Daring to dream: 40 years of the Arrowsmith School

A milestone birthday for a school that has changed the way we think about learning

by Glen Herbert


As a child, Barbara Arrowsmith-Young struggled to learn, an experience she wrote about in her 2012 book, The Woman Who Changed Her Brain. She could understand concrete things but struggled with concepts, ideas, and relationships. “My world was a series of disconnected bits and pieces of unrelated fragments," she said during a TEDx talk in 2013, "and eventually, my fragmented view of the world ended up causing a very fragmented sense of myself.”

“In grade one I was identified as having a mental block. I was told I had a defect, and I was told that I would never learn like other children. And, really, the message at that time was loud and clear." Namely, that she would simply have to learn to live with her limitations. 

Barbara Arrowsmith-Young

Nevertheless, her father was an inventor who taught her that, if you need a solution, you go out and try to find one. And, she did. She developed exercises that would address weaknesses, this based in a growing knowledge at the time of neuroplasticity, or the brain's ability to adapt, to compensate, and change. The results where profound, and those personal successes lead her to create the Arrowsmith School in Toronto in 1980. Since then, program has also been adopted in schools in North America, Australia, New Zealand, and Asia. 

Arrowsmith-Young's methods were intially met with skepticism, in part because they are based more in lived experience than objective research.
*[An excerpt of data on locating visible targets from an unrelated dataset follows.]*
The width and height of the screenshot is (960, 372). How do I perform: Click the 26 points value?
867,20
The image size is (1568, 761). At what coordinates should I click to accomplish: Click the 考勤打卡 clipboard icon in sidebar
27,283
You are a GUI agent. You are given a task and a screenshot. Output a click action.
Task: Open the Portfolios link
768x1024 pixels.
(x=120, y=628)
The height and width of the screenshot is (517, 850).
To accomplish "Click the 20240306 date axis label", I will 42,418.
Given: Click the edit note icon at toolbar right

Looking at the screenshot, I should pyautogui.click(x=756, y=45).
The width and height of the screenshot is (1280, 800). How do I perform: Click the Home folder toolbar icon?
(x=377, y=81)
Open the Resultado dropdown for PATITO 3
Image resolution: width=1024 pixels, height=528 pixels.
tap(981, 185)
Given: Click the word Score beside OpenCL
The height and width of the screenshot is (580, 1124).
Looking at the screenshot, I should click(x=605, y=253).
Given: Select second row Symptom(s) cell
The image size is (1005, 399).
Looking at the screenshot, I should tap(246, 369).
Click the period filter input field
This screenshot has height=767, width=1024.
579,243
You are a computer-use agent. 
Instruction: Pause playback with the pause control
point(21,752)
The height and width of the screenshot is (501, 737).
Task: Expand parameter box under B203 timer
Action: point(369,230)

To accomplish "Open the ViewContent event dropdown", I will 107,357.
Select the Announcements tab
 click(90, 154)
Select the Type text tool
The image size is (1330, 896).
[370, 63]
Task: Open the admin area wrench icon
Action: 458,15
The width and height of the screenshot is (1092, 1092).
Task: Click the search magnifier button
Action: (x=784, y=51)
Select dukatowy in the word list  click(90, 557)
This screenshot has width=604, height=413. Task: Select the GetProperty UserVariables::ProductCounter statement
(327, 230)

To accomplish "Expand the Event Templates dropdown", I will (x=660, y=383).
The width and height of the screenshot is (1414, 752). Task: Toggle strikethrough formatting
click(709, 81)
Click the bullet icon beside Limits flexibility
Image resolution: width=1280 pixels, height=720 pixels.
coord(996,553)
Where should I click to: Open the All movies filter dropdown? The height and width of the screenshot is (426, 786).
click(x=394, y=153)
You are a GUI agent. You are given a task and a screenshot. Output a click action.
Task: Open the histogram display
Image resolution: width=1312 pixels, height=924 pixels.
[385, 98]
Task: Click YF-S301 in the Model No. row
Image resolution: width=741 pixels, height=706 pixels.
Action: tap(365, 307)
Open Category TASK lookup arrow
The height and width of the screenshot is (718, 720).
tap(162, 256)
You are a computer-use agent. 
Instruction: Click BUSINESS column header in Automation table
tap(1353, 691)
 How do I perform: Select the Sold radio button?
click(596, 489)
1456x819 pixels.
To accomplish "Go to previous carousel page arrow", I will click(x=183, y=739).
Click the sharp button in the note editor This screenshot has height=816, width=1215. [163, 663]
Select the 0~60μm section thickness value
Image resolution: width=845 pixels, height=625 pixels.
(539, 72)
She knew that her methods worked principally because they worked with her. That said, it’s true that the program has been successful, in many cases remarkably so. At the core is a belief that no-one should be dismissed or written off; that everyone has something to give; and that every child should be supported to meet their potential. “What really breaks my heart,” says Arrowsmith-Young, “is that I still meet people today—children, people who are struggling with learning problems—and they’re still being told what I was told in 1957, that they need to learn to live with their limitations. They don’t dare to dream.” Her life, and the school, is an example of what can happen when you do. 

The school has been an object of interest ever since its founding due to the concept that Arrowsmith-Young built her program around. "If we look at a lot of special education programs, the majority assume the learner is fixed," she said. "What my program is saying is that we can change the learner so they can learn." While there are many things that set the school apart, that sense of what is possible is prime among them. The Arrowsmith School works closely with students to develop their strengths, address weaknesses, and build academic, social, and vocational competence. That the method works may be evidence of neuroplasticity, and science may yet underscore that. In the meantime, daring to dream—as well as creating a supportive, caring, understanding environment—can itself provide what many students need in order to succeed.